She passed on crossovers from BMW and Audi, plus a couple cheeky entries from Volvo and Cadillac. I fixated on the Mercedes-Benz GLC, with its solid chassis, immaculate build quality, imperious driving dynamics, and airtight cabin with one of the more agreeable infotainment systems in the segment. Plus, an almighty three-pointed star affixed to the hood. By her own criteria, the GLC ticked every box.

Photo credit: Mercedes-Benz
Photo credit: Mercedes-Benz

A raised eyebrow. “And what about the Jaguar?” She almost purred when she said it.

It hadn’t occurred to me. To my mind, the Benz was the smarter choice. More refined, specifically, and more reliable in general. A GLC is an E-Class on its tiptoes, I explained, the luxury crossover segment’s only no-brainer. Jag offers a cheaper-feeling interior on its F-Pace, a less-cush ride, and a brand cachet that, to my mind, is less understood by American buyers. The Mercedes badge just means more in 2022.

Another raised brow.

The conversation ping-ponged between Benz and Jag regularly over the next several months, as decision day grew closer.
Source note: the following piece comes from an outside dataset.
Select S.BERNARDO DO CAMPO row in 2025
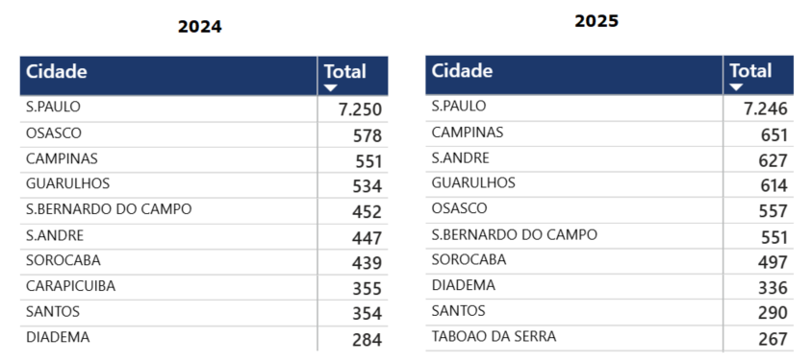The image size is (811, 362). pyautogui.click(x=609, y=235)
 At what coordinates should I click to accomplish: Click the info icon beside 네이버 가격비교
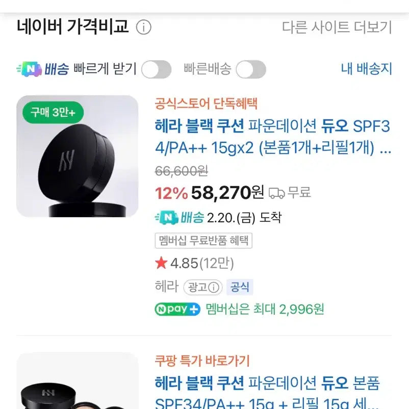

I rallied hard for the Benz, the rational choice, and begged her to test drive both cars before she dropped her hard-earned cash on a well-deserved retirement chariot. I felt certain the Benz’s obvious charms would win her wallet.

But I borrowed an F-Pace from Jaguar to double-check my math.

Photo credit: Jaguar
Photo credit: Jaguar

To Jag’s credit, the F-Pace undid much of my rhetoric. The last F-Pace I drove followed the car’s American launch in the summer of 2016. That car was a base model, among the first North American models off the factory line. That F-Pace came equipped with an overworked 2.0-liter turbo four and a pair of tan synthetic-leather seats with all the tactile charm of a brown paper bag. The F-Pace felt deeply compromised from the start, unbefitting of a well-to-do professional who was looking to ease into her retirement.

But this time, Jaguar sent over a P400, the premium F-Pace trim that best lined up with my friend’s budget. What a difference those six model years, some badging, and some stacks atop the base model’s MSRP made. Central to the P400 is a cutting-edge inline-six that replaces the range’s outgoing supercharged V-6. This new engine sits above the inline-four trims and makes all the difference to the F-Pace’s character. It’s a brilliant, sonorous and silken mill, far better suited to the car’s overall design, an Ian Callum classic that remains best-in-class (and, quite possibly, the only truly good-looking crossover design).

That wonderful engine pairs to an eight-speed automatic that’s tuned to snap smoothly through gears, but not so eager to upshift that the F-Type feels sleepy when winding up to speed.

Photo credit: Jaguar
Photo credit: Jaguar

Some of the F-Type’s old infotainment niggles have been wiped away. Its newest screen-centric system is miles smoother and simpler than the last version. “Pivi Pro” (as the system is called) snaps eagerly to wireless Apple Carplay and does little else to get in the way, feeling mostly like an iPad has been affixed to your dashboard in the best possible ways. There are a few curious quirks throughout the cabin, like rotary knobs that need to be actuated in unintuitive ways to control the HVAC and heated (and cooled) seats, but Jag put in serious work to elevate this cabin over the years. Great work.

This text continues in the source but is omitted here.